Una mala traducción puede salir carísima si no la realizan profesionales

¿Iría a que le arreglara el coche un amigo que los arregla como hobbie? Podría quedarse sin él. ¿Estaría de acuerdo que estudiantes de medicina hiciesen trasplantes? Dudo que le tranquilice la idea. Entonces, ¿por qué dejar la traducción de su campaña publicitaria, informes financieros o manuales técnicos en manos de un traductor no profesional? Hay ejemplos de todo tipo a lo largo de la historia que ponen de manifiesto los errores de traducción realizadas por personas que no trabajan en el servicio de la traducción, por ejemplo, en nuestro país, que vive en gran parte del turismo, hay cartas de restaurantes e información turística a veces incomprensibles en otros idiomas.

Traductor profesional

“¿Y si uso un traductor automático de Internet en vez de un traductor profesional?”

Es poco recomendable difundir un mensaje traducido por una máquina. Puede parecer incoherente y dañar su imagen de marca. Como ocurrió con la traducción automática al inglés del sitio web de la Generalitat de Cataluña que provocó una situación vergonzosa: la máquina había traducido textualmente todas las palabras del mensaje original, incluso el apellido de su presidente Artur Mas («President More»).

Pero estos no son los únicos inconvenientes, hay otros problemas más difíciles de solucionar:

La localización

Es distinto ligar en España que en Argentina. Cada país, e incluso cada región, tiene su manera de decir las cosas más sencillas. Los traductores profesionales conocen tanto la lengua como la cultura de origen y meta y adaptan los textos de la mejor manera posible al público al que va dirigido.Traductor profesional

Las revisiones

Un traductor profesional que revisa sus textos originales en profundidad, al traducirlos puede darle consejos útiles de posibles correcciones y cambios en el texto original. Asimismo, en la cultura donde se va a leer el texto, puede haber elementos que no sean aptos para sus posibles lectores. Incluso puede ser necesario prescindir de información irrelevante para la cultura de destino o, por el contrario, añadir información para comprenderlo mejor.

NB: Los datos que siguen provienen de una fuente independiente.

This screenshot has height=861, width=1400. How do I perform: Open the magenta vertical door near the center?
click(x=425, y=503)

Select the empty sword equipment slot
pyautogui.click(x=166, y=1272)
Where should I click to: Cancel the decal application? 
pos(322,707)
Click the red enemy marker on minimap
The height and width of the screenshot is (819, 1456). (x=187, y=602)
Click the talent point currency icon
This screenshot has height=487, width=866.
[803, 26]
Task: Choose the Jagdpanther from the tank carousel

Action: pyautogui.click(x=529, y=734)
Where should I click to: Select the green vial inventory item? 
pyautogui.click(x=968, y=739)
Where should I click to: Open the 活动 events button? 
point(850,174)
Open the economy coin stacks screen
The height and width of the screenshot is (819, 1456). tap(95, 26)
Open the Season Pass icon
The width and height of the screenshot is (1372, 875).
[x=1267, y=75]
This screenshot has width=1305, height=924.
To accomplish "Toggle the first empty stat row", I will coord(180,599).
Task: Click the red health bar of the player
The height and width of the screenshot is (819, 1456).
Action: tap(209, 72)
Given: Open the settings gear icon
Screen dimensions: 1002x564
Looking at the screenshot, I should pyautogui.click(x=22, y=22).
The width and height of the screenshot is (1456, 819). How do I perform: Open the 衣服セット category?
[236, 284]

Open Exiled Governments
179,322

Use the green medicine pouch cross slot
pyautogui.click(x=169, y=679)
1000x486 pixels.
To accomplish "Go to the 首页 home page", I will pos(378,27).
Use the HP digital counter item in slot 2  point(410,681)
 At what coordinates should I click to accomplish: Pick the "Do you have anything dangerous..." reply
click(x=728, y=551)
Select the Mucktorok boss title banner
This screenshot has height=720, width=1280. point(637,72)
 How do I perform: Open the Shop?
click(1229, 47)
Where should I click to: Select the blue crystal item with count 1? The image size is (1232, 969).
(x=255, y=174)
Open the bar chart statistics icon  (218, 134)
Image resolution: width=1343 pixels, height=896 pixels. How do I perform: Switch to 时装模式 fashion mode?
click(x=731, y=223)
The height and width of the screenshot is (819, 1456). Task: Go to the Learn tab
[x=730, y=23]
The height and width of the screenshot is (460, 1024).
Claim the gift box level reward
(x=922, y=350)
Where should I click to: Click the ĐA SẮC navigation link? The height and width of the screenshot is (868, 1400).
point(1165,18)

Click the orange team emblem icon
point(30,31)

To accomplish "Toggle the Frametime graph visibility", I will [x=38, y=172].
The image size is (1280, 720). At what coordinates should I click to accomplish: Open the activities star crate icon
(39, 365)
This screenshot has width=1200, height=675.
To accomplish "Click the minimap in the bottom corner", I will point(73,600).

Convencionalismos tipográficos

Como el uso correcto de las comillas, que van de la mano de un idioma. Si no se respetan, el texto puede parecer muy extraño para los lectores. Los traductores profesionales los conocen.

La cultura

Cuando se traduce un texto a otro idioma siempre hay que tener en cuenta quién lo va a leer. Los aspectos religiosos, sociales, políticos, expresiones idiomáticas, o incluso la manera de leer un manual de instrucciones es diferente de un país a otro, como su sentido del humor o la educación.

Un traductor profesional dispone de conocimientos culturales y estilísticos relevante para trasladar su mensaje a otras personas. El traductor profesional le aclara sus dudas y precisa cuál es el tono, el estilo y el núcleo del mensaje que quiere trasladar. Incluso puede limar asperezas y perfeccionar el texto original en caso de ser necesario.

¿Qué puedo hacer para que las traducciones sean de calidad?

Lo primero es ponerse en contacto con un asesor lingüístico, de estilo y cultura del idioma en el que quiere transmitir su mensaje, es decir un traductor profesional.

Los traductores profesionales también pueden prestar servicios de revisión de textos para perfeccionar el texto original si es necesario.

Explique al traductor profesional, si lo sabe, a quién va dirigido el texto. A veces unos dibujos pueden aclarar más que mil palabras. ¿Hay algo que quiere evitar, como nombres propios de productos? ¿Quiere crear un glosario de términos específicos para reforzar la imagen de su empresa o para otro uso interno? Hable con él. Seguro que le podrá aconsejar.